As we creep ever closer to a new decade, our society can’t help but wonder what it will bring, even before we’ve digested the turbulent events of the 2010s.

Many hark back to the extravagance of the roaring twenties, hoping more of the same is in store so the Millennials can have their turn playing Jay Gatsby and friends. Amelia Womack, in her rousing and poignant talk at the Students’ Union last week, also wants a new roaring twenties: Not one of excess and parties but direct action, a new roaring instead defined by popular protest and people demanding to be heard. 

Currently serving her third two-year term as Deputy Leader of the Green Party, Womack covered a lot of ground in her hour-long talk, advertised broadly as ‘Young People and Politics’.

Youth engagement was a primary point of discussion, as Womack highlighted the importance of growing activist movements such as the Schools’ Climate Strike, increasingly led by young people across the globe. The work of individual activists such as Greta Thunberg were repeatedly praised, and Womack saw ours as an era of popular protest, one in which people’s disillusionment with mainstream politics is finally being channelled productively.

The importance of personally trying to affect change on any scale was a theme throughout much of Womack’s talk, as she decried mainstream British politics as elitist and poorly-representative, owing largely to the largely privately-educated politicians we have as well as our electoral system and House of Lords.
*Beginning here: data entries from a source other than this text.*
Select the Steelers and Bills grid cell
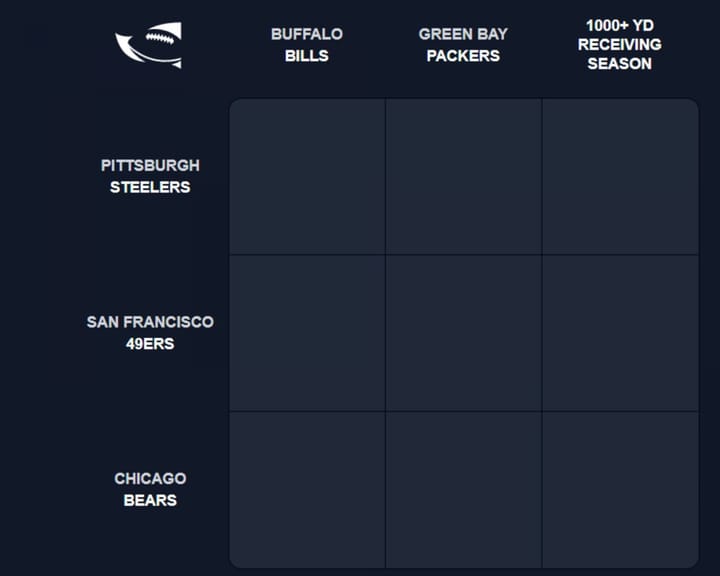Viewport: 720px width, 576px height. pyautogui.click(x=307, y=177)
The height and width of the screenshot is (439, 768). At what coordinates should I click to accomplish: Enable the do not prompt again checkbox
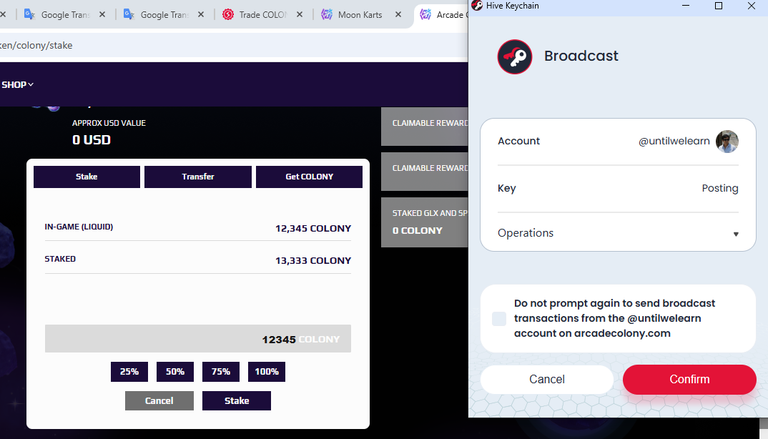click(499, 318)
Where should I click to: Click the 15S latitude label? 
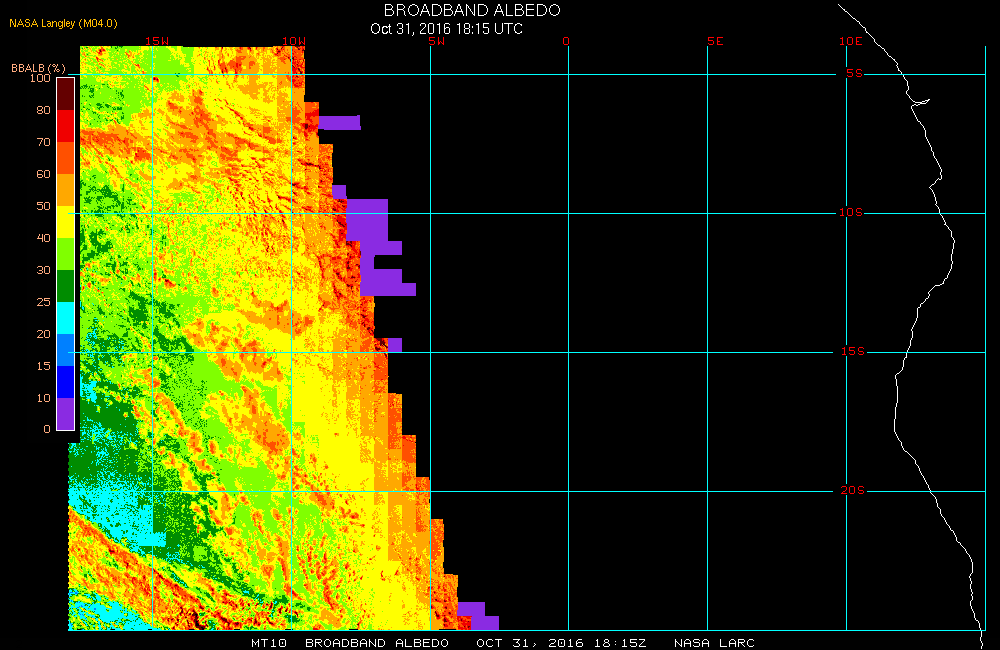point(851,352)
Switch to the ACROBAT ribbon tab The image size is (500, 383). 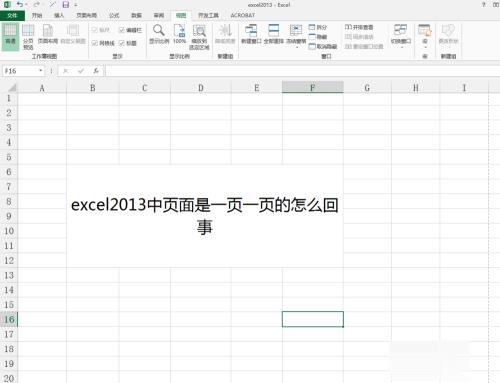click(243, 15)
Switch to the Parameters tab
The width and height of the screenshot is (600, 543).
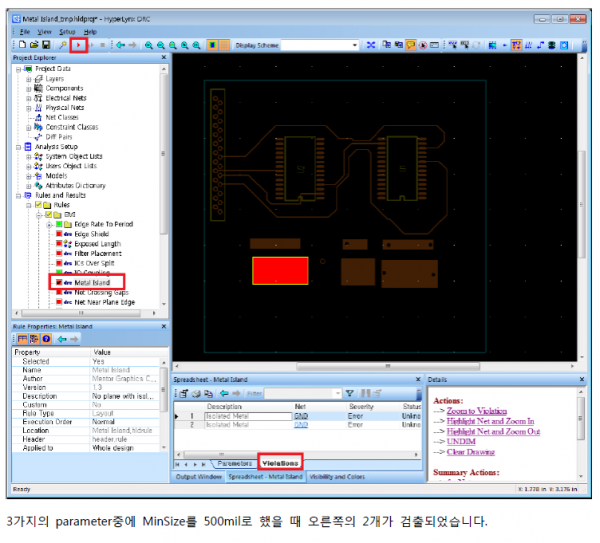(x=234, y=464)
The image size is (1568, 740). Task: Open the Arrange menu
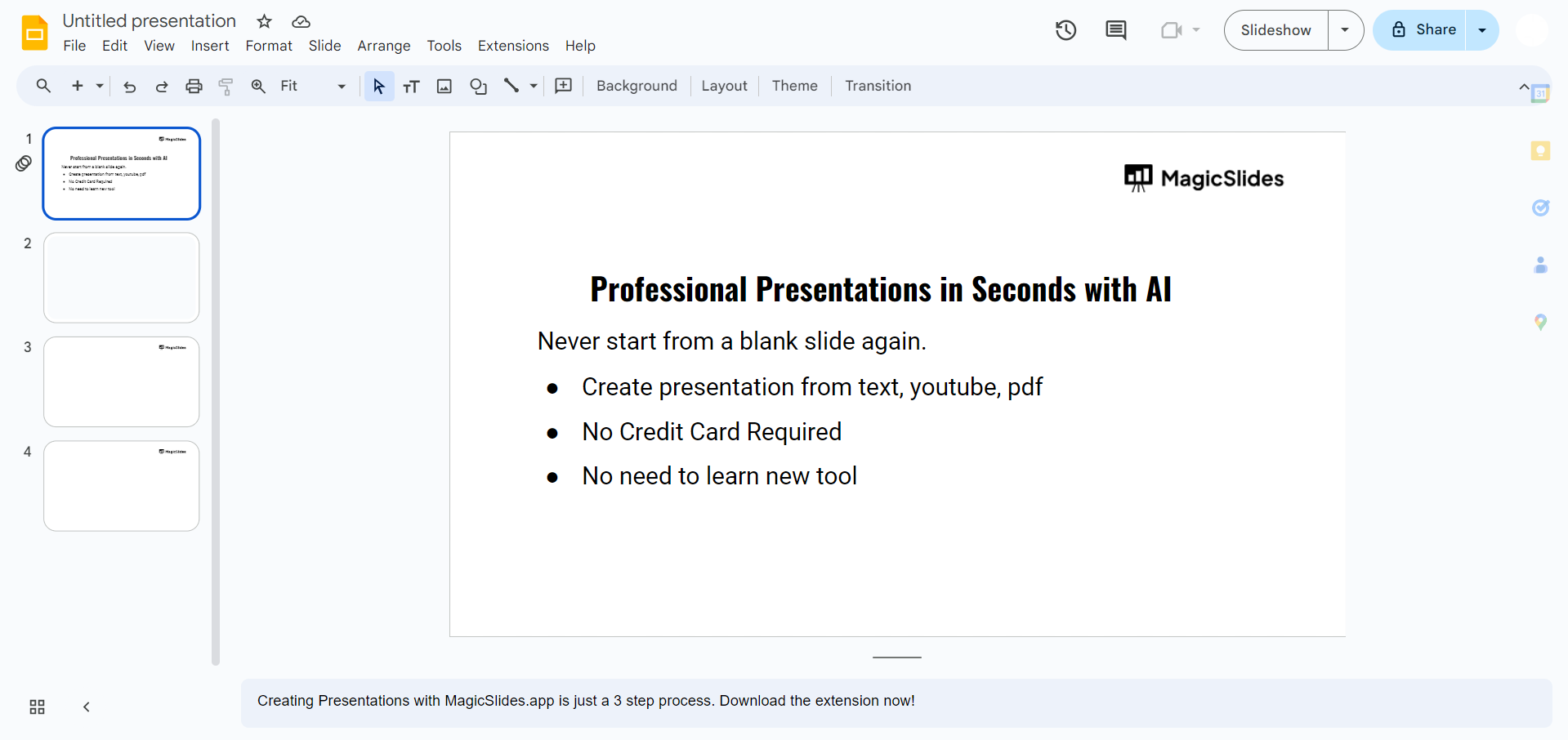coord(383,46)
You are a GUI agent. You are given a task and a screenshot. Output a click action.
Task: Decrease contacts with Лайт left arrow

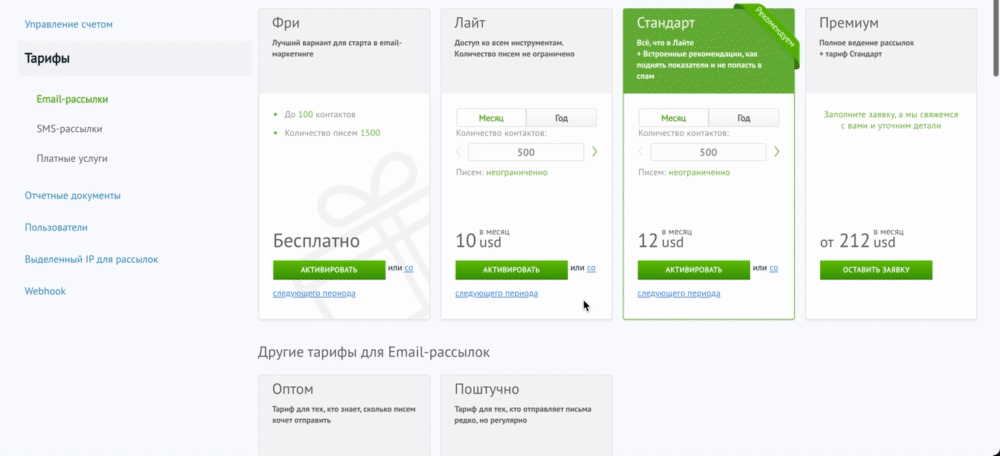[459, 152]
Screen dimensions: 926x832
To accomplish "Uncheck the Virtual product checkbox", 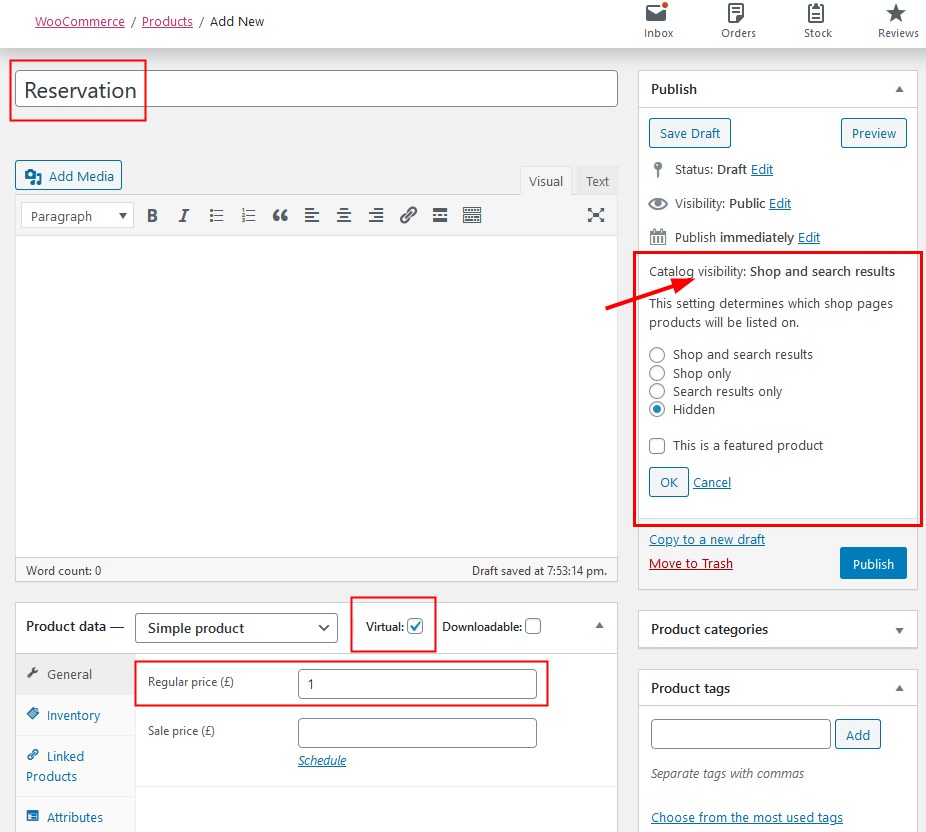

Green Party policies such as introducing proportional representation and encouraging diversity amongst politicians were brought into the discussion alongside this, again emphasising the importance of every member of society having a significant voice, not just through voting but consistent interaction with politics and politicians. 

Womack insisted we must build “a society that works for everyone”, founded on ideas of sustainability and co-operation rather than profit and efficiency. Money and the drive for profit has invaded too many aspects of society, corrupting politics, the media and people’s day to day lives in the wake of austerity politics, Womack argued, providing a firm stance that the Green Party felt major changes were necessary for us to properly call ourselves a successful nation. 

These changes had been laid out by Green Party leader Caroline Lucas some ten years ago in a Green New Deal that aimed to challenge all aspects of society from the financial sector to our schools and housing. This shift from a profit driven society was crucial to our development as a society, with Womack boldly proclaiming: “If you want an anti-capitalist movement, that’s what we’re here for.”

For the Deputy Leader of a (admittedly small, if well-known) UK political party to stand before a room of students and passionately vouch for direct action and critique our capitalist society so fervently is as worrying as it is encouraging. It speaks to the severity of our current situation: We’re a society of disillusioned people of all ages stuck for answers while we see the world burn around us, with no idea how to change any of it. 

But there is newfound hope in the mass movements of our decade, movements that can hopefully roar on into the 2020s. Amelia Womack painted us a picture of a 2p machine at an arcade, each coin hardly shifting the mass of metal no matter how close it seems. Every coin does bring us closer to that tipping point, just as every bit of anger and protest moves us closer to making the changes we so desperately need.